What is expected: Nothing but the text of the records belongs in your answer: repeat all of it exactly and leave out the images.

Extracted information:

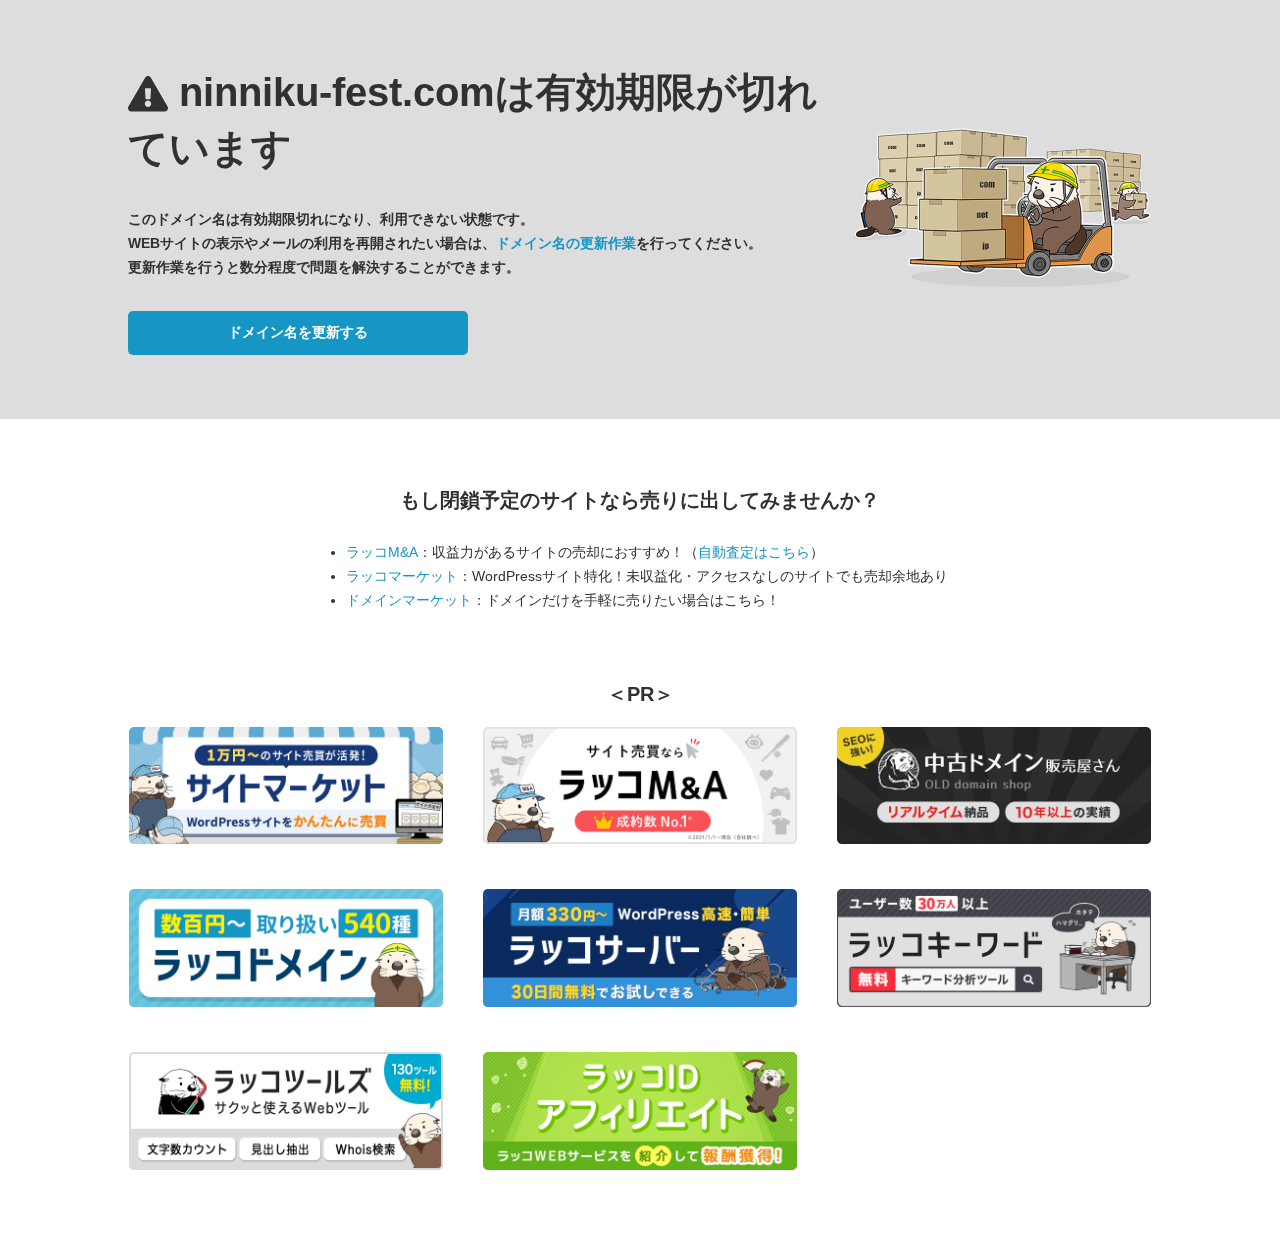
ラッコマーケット (402, 576)
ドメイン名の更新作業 (566, 243)
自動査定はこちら (754, 552)
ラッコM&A (382, 552)
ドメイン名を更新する (298, 332)
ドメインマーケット (409, 600)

Answer to the problem:
ラッコマーケット (402, 576)
ドメイン名の更新作業 (566, 243)
自動査定はこちら (754, 552)
ラッコM&A (382, 552)
ドメイン名を更新する (298, 332)
ドメインマーケット (409, 600)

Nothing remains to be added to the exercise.